=== Available data ===

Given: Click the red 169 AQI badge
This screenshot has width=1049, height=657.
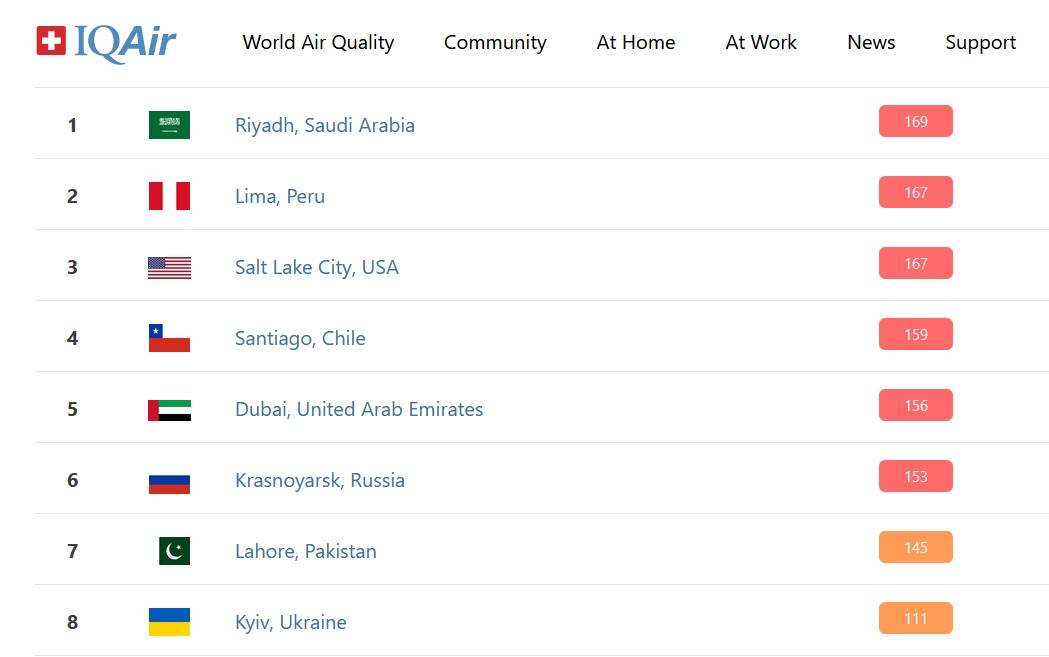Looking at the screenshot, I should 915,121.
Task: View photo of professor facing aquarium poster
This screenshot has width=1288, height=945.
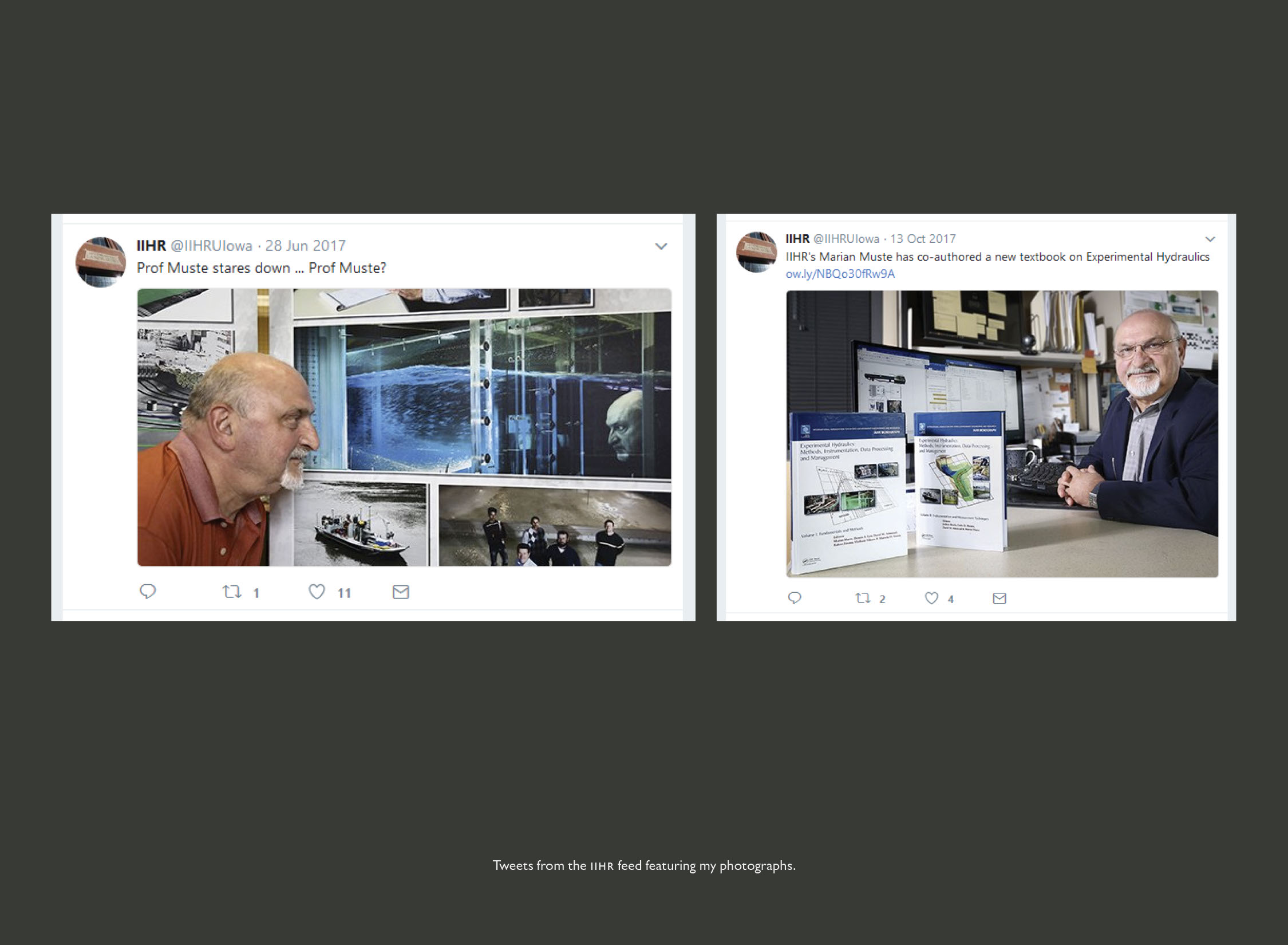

===

• **Task statement**:
Render every line of the rows above as a Markdown table with the columns Line No. and Text, skipping blank lines and leaving out the pictures.

• **Right answer**:
| Line No. | Text |
|---|---|
| 1 | Given: Click the red 169 AQI badge |
| 2 | This screenshot has width=1049, height=657. |
| 3 | Looking at the screenshot, I should 915,121. |
| 4 | Task: View photo of professor facing aquarium poster |
| 5 | This screenshot has width=1288, height=945. |